● ASSIGNMENT
Set it all down exactly, every record and every line.

● STUDY MATERIAL
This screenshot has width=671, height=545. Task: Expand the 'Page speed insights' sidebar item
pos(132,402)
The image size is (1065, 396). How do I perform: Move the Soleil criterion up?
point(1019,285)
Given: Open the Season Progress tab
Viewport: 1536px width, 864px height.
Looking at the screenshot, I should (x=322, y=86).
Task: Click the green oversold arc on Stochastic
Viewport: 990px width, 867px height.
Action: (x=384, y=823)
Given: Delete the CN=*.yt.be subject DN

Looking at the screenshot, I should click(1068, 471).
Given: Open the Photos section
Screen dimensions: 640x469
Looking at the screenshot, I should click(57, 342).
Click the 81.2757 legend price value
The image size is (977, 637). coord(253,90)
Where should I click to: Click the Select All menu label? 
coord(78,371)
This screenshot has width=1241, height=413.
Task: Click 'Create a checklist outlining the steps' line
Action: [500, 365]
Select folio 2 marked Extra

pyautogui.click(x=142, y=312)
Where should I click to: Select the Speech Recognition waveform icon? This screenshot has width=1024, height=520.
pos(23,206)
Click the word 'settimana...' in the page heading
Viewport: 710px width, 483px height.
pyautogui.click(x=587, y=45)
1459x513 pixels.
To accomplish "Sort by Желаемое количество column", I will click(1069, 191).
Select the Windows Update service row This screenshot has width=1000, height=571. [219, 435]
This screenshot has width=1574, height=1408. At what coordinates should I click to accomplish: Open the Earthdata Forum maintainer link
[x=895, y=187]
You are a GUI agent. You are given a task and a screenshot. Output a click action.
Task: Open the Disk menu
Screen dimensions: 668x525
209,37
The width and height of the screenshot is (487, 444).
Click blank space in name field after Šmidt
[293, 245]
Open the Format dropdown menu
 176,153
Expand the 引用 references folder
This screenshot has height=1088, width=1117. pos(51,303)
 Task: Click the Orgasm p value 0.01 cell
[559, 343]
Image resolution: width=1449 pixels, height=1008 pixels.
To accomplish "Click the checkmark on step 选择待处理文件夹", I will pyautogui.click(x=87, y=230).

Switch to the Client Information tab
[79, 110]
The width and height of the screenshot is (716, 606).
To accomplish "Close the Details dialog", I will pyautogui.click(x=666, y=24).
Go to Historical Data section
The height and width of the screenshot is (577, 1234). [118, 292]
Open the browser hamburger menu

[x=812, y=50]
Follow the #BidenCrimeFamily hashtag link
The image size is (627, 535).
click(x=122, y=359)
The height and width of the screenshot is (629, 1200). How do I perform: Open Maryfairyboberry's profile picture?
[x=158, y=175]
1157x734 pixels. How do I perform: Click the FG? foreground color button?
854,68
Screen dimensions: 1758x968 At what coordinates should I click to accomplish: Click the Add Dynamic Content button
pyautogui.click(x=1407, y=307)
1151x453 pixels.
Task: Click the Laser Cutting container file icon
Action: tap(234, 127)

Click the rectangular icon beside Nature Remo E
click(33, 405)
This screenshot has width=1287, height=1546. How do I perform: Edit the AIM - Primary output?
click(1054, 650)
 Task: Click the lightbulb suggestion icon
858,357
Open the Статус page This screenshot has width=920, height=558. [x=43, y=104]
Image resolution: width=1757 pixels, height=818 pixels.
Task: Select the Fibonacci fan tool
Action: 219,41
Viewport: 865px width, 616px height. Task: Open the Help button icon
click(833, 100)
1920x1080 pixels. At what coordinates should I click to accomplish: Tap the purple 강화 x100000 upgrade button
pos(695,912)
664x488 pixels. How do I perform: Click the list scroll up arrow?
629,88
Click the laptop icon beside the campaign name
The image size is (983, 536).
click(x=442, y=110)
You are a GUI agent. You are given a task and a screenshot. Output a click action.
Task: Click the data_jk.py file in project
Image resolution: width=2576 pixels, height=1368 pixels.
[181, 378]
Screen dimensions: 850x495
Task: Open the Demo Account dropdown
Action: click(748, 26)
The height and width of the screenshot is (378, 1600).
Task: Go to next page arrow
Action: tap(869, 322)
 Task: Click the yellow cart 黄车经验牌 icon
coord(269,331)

● EXERCISE OUTPUT
This screenshot has width=671, height=545. Task: Expand the 'Page speed insights' sidebar item
pos(132,402)
The image size is (1065, 396). How do I perform: Move the Soleil criterion up?
point(1019,285)
Given: Open the Season Progress tab
Viewport: 1536px width, 864px height.
Looking at the screenshot, I should (x=322, y=86).
Task: Click the green oversold arc on Stochastic
Viewport: 990px width, 867px height.
Action: (x=384, y=823)
Given: Delete the CN=*.yt.be subject DN

Looking at the screenshot, I should click(1068, 471).
Given: Open the Photos section
Screen dimensions: 640x469
Looking at the screenshot, I should click(57, 342).
Click the 81.2757 legend price value
The image size is (977, 637). coord(253,90)
Where should I click to: Click the Select All menu label? 
coord(78,371)
This screenshot has width=1241, height=413.
Task: Click 'Create a checklist outlining the steps' line
Action: [500, 365]
Select folio 2 marked Extra

pyautogui.click(x=142, y=312)
Where should I click to: Select the Speech Recognition waveform icon? This screenshot has width=1024, height=520.
pos(23,206)
Click the word 'settimana...' in the page heading
Viewport: 710px width, 483px height.
pyautogui.click(x=587, y=45)
1459x513 pixels.
To accomplish "Sort by Желаемое количество column", I will click(1069, 191).
Select the Windows Update service row This screenshot has width=1000, height=571. [219, 435]
This screenshot has width=1574, height=1408. At what coordinates should I click to accomplish: Open the Earthdata Forum maintainer link
[x=895, y=187]
You are a GUI agent. You are given a task and a screenshot. Output a click action.
Task: Open the Disk menu
Screen dimensions: 668x525
209,37
The width and height of the screenshot is (487, 444).
Click blank space in name field after Šmidt
[293, 245]
Open the Format dropdown menu
 176,153
Expand the 引用 references folder
This screenshot has height=1088, width=1117. pos(51,303)
 Task: Click the Orgasm p value 0.01 cell
[559, 343]
Image resolution: width=1449 pixels, height=1008 pixels.
To accomplish "Click the checkmark on step 选择待处理文件夹", I will pyautogui.click(x=87, y=230).

Switch to the Client Information tab
[79, 110]
The width and height of the screenshot is (716, 606).
To accomplish "Close the Details dialog", I will pyautogui.click(x=666, y=24).
Go to Historical Data section
The height and width of the screenshot is (577, 1234). [118, 292]
Open the browser hamburger menu

[x=812, y=50]
Follow the #BidenCrimeFamily hashtag link
The image size is (627, 535).
click(x=122, y=359)
The height and width of the screenshot is (629, 1200). How do I perform: Open Maryfairyboberry's profile picture?
[x=158, y=175]
1157x734 pixels. How do I perform: Click the FG? foreground color button?
854,68
Screen dimensions: 1758x968 At what coordinates should I click to accomplish: Click the Add Dynamic Content button
pyautogui.click(x=1407, y=307)
1151x453 pixels.
Task: Click the Laser Cutting container file icon
Action: tap(234, 127)

Click the rectangular icon beside Nature Remo E
click(33, 405)
This screenshot has width=1287, height=1546. How do I perform: Edit the AIM - Primary output?
click(1054, 650)
 Task: Click the lightbulb suggestion icon
858,357
Open the Статус page This screenshot has width=920, height=558. [x=43, y=104]
Image resolution: width=1757 pixels, height=818 pixels.
Task: Select the Fibonacci fan tool
Action: 219,41
Viewport: 865px width, 616px height. Task: Open the Help button icon
click(833, 100)
1920x1080 pixels. At what coordinates should I click to accomplish: Tap the purple 강화 x100000 upgrade button
pos(695,912)
664x488 pixels. How do I perform: Click the list scroll up arrow?
629,88
Click the laptop icon beside the campaign name
The image size is (983, 536).
click(x=442, y=110)
You are a GUI agent. You are given a task and a screenshot. Output a click action.
Task: Click the data_jk.py file in project
Image resolution: width=2576 pixels, height=1368 pixels.
[181, 378]
Screen dimensions: 850x495
Task: Open the Demo Account dropdown
Action: click(748, 26)
The height and width of the screenshot is (378, 1600).
Task: Go to next page arrow
Action: tap(869, 322)
 Task: Click the yellow cart 黄车经验牌 icon
coord(269,331)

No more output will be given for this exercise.